# WORKING DATA
■ ■ ■ ■ ■
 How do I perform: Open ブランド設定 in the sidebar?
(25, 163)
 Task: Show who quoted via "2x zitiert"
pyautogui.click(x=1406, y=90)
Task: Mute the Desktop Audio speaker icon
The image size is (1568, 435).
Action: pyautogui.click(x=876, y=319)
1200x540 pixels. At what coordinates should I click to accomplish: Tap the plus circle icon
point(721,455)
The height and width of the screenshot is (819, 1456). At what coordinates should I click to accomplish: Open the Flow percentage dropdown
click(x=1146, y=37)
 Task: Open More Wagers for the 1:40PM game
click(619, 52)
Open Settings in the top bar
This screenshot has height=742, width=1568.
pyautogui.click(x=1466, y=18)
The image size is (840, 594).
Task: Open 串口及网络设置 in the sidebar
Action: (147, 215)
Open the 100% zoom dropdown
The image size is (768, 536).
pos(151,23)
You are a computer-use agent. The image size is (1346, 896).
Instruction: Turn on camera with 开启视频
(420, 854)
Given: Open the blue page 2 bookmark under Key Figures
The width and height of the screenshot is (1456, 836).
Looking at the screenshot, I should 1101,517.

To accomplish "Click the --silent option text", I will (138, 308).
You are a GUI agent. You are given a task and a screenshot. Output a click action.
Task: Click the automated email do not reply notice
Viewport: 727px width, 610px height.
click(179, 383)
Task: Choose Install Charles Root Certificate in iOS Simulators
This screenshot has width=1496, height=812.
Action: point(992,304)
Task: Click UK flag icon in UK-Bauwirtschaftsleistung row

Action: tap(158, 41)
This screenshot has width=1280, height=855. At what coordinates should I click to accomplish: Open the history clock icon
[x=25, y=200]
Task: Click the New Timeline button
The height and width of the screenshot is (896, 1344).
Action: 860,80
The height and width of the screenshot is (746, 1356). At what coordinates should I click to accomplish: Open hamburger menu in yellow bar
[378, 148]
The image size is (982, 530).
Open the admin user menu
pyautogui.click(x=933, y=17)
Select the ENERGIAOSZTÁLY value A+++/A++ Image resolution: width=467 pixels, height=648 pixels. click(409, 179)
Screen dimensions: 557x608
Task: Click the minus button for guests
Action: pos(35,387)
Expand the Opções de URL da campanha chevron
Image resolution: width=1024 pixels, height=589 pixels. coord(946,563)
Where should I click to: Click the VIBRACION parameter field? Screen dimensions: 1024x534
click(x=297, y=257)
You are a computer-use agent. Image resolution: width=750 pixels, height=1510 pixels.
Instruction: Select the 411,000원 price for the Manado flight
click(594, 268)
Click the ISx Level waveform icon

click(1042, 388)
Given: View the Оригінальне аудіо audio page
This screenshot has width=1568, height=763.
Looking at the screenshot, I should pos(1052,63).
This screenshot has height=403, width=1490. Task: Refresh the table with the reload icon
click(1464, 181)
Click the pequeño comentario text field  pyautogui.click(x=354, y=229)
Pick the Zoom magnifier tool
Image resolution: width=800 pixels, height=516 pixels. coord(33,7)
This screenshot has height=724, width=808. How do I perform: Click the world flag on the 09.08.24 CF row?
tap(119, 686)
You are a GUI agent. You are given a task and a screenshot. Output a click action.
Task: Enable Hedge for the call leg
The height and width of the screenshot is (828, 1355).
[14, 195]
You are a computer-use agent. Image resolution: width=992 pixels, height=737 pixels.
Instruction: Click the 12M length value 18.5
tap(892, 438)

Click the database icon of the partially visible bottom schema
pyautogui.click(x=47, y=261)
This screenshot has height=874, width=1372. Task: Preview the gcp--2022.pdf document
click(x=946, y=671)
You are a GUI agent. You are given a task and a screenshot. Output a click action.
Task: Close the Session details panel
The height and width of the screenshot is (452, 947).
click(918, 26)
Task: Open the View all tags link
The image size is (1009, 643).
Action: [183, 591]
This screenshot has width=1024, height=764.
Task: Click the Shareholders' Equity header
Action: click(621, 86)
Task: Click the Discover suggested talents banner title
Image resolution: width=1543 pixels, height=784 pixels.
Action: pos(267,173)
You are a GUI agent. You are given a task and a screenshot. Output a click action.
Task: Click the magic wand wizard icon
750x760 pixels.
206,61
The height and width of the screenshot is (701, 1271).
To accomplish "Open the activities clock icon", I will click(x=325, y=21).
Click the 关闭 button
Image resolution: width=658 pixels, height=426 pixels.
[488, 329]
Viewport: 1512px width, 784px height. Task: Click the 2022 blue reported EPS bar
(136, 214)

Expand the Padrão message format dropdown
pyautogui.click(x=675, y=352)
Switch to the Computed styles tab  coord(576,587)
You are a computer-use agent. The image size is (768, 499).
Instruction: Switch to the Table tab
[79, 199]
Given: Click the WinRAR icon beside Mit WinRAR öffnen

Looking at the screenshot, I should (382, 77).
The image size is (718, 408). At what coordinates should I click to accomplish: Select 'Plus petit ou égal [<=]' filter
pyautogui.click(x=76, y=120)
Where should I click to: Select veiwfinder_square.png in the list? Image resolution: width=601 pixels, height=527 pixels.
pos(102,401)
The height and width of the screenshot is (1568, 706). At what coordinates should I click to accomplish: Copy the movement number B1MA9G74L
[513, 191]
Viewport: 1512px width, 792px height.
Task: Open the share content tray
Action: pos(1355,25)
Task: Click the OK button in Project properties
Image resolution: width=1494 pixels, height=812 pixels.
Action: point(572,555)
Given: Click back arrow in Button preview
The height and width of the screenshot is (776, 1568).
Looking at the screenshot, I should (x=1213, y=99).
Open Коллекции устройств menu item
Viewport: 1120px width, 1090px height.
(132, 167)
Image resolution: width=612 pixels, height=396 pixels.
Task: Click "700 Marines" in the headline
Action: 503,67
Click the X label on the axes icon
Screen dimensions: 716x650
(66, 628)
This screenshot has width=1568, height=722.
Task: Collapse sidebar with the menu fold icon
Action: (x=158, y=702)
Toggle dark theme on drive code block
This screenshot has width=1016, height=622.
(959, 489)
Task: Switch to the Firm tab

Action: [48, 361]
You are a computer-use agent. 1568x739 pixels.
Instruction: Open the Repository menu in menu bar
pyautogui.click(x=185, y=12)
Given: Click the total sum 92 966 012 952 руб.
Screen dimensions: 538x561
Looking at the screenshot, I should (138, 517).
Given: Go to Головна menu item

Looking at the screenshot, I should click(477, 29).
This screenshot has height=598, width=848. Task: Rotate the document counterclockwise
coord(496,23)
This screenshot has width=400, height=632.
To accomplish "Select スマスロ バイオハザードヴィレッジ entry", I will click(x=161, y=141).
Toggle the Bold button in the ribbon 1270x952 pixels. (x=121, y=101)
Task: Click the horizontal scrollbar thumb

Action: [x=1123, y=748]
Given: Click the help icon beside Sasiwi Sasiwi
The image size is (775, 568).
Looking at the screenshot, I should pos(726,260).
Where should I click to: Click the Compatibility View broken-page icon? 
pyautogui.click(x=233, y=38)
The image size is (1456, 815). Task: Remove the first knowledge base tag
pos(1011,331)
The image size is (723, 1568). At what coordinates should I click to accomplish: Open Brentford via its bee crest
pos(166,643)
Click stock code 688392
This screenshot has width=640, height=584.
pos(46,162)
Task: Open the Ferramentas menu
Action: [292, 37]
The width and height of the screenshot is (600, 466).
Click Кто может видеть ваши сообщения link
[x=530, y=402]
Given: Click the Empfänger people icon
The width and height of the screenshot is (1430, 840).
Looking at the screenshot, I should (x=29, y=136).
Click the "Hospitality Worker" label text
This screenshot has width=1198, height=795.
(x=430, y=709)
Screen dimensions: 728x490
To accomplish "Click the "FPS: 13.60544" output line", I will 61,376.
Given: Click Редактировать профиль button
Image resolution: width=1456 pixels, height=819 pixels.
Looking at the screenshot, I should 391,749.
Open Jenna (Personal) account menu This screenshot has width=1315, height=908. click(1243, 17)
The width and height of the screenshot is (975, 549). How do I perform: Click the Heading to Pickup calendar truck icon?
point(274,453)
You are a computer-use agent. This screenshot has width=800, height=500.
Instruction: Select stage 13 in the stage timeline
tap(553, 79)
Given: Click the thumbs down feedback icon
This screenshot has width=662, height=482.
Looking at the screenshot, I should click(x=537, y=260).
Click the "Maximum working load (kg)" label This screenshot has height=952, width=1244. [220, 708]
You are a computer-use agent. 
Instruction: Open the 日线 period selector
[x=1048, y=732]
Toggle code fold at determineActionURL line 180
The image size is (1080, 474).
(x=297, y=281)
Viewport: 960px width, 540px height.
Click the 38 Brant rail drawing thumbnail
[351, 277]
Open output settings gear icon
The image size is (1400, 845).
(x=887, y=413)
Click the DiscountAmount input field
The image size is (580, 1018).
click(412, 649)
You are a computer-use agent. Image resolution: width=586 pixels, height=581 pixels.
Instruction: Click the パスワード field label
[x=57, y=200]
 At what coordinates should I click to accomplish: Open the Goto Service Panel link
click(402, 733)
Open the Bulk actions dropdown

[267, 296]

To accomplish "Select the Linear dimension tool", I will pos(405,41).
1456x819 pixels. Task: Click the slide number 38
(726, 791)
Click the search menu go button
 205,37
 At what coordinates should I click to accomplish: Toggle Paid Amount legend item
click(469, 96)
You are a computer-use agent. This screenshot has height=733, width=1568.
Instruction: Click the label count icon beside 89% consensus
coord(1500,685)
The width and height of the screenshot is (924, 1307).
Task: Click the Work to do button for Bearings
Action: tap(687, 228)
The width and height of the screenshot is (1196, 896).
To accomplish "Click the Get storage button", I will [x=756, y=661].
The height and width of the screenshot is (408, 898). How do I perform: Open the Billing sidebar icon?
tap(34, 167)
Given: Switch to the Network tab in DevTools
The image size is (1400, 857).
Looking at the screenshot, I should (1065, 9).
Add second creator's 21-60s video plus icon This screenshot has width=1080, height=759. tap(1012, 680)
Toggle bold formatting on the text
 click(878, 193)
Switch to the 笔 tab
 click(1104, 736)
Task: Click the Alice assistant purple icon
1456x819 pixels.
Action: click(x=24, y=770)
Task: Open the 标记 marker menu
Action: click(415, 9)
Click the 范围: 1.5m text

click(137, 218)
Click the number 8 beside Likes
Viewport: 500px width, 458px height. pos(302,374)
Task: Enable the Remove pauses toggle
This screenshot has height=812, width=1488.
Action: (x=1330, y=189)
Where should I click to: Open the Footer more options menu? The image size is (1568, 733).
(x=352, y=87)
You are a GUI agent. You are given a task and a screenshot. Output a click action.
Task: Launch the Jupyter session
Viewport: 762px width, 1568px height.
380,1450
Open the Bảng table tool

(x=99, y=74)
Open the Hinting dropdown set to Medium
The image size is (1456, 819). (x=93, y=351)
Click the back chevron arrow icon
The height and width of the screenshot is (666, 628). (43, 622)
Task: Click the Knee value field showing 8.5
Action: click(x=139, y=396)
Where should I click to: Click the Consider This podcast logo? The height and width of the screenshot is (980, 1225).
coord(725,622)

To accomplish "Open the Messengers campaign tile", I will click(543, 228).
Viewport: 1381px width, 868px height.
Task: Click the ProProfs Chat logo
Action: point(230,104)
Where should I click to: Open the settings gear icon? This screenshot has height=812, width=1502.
■ ■ ■ ■ ■
# REQUEST
Can you put the listing lines from the one containing "Screen dimensions: 728x490" up to and including the one containing "point(274,453)" into a Markdown table with the columns Row and Line, numbering each row and leaving out blank lines?

# EXERCISE RESULT
| Row | Line |
|---|---|
| 1 | Screen dimensions: 728x490 |
| 2 | To accomplish "Click the "FPS: 13.60544" output line", I will 61,376. |
| 3 | Given: Click Редактировать профиль button |
| 4 | Image resolution: width=1456 pixels, height=819 pixels. |
| 5 | Looking at the screenshot, I should 391,749. |
| 6 | Open Jenna (Personal) account menu This screenshot has width=1315, height=908. click(1243, 17) |
| 7 | The width and height of the screenshot is (975, 549). How do I perform: Click the Heading to Pickup calendar truck icon? |
| 8 | point(274,453) |